Stored items from a collection:

::::

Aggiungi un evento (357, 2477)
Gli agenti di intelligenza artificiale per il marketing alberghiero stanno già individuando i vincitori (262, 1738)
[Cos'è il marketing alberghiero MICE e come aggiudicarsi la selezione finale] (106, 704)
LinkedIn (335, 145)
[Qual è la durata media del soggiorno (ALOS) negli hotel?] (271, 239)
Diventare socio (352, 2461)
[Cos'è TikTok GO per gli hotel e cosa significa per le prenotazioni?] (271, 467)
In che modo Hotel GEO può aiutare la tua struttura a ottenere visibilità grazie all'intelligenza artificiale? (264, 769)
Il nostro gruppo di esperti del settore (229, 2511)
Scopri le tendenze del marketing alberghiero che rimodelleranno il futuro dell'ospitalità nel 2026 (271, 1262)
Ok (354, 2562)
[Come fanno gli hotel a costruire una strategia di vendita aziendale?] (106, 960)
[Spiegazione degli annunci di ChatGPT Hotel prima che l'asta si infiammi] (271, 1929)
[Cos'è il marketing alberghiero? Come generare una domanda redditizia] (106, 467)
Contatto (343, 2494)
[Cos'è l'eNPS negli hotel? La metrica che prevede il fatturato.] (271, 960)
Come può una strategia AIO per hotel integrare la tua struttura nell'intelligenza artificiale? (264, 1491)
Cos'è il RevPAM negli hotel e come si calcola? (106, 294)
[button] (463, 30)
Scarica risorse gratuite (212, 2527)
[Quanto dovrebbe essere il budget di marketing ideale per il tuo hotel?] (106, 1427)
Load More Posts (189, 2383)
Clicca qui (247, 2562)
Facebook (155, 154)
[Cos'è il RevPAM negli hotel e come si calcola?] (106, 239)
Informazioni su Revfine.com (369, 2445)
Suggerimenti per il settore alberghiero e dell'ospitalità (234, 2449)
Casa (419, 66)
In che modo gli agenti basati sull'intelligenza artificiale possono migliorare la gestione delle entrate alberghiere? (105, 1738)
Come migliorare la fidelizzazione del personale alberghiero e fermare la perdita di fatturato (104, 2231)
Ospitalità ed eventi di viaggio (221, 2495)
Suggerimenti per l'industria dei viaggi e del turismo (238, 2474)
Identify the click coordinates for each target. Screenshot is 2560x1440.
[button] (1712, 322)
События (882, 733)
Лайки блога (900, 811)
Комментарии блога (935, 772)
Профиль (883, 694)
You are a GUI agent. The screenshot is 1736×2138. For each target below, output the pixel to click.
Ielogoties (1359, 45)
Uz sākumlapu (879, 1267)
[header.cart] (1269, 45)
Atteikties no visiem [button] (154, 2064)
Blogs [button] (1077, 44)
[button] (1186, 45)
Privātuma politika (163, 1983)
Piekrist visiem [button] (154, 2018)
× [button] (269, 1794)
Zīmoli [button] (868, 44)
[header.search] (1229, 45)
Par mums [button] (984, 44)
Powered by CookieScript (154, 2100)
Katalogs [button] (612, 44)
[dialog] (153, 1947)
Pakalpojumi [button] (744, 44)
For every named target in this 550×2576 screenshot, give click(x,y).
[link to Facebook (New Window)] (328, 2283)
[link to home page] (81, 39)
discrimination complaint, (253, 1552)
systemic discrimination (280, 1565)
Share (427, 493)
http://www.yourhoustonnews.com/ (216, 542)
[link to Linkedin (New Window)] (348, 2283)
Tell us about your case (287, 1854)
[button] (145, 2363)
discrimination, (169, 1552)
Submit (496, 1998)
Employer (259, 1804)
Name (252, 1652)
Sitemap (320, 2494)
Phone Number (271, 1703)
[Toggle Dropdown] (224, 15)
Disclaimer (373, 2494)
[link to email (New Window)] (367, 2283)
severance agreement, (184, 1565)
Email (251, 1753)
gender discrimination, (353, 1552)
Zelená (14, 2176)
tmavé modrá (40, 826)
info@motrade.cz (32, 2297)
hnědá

::::

- TASK PROMPT:
Search the records for the word "discrimination". Copy every line that has it.

- TASK RESULT:
discrimination complaint, (253, 1552)
systemic discrimination (280, 1565)
discrimination, (169, 1552)
gender discrimination, (353, 1552)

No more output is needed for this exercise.